Dan Buettner: I actually think most of the previous stories about Danish happiness were wrong.
The first stories were that: Danes are happy because they have low expectations. Nothing could be further than the truth. Every Dane, from the moment they’re born, expects free healthcare, free education. When they get into college they expect to be paid to go to school. If they have a child, they expect to have 10 months of paid maternity or paternity leave. And they expect to be able to retire absolutely securely for the rest of their life. It’s huge expectations.
What makes Danes happy, I believe is because their government takes care of all the necessities of life — nothing can ever go too wrong in their lives — they’re free to pursue a job that really speaks to their passions.
But actually, Denmark is a place where ambition is not greatly celebrated.

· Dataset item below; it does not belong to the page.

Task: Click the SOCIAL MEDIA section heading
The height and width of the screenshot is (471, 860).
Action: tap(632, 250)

So, people aren’t in the rat race. They’re not always buying new clothes and new cars and trying to keep up with the Joneses, and that gives them more time to pursue their interests.
So, you have a country here where people are good at architecture and they create the best restaurants in the world and furniture design. And these are jobs suggestive of flow — of optimal using your talents, so that time can absolutely disappear.
When it comes to happiness, I think we often think of it as the attainment of joy, but actually, the bigger part of happiness is getting rid of the stresses of our daily lives. So, this notion of having your health insurance covered, your education covered, and your retirement covered is actually very huge.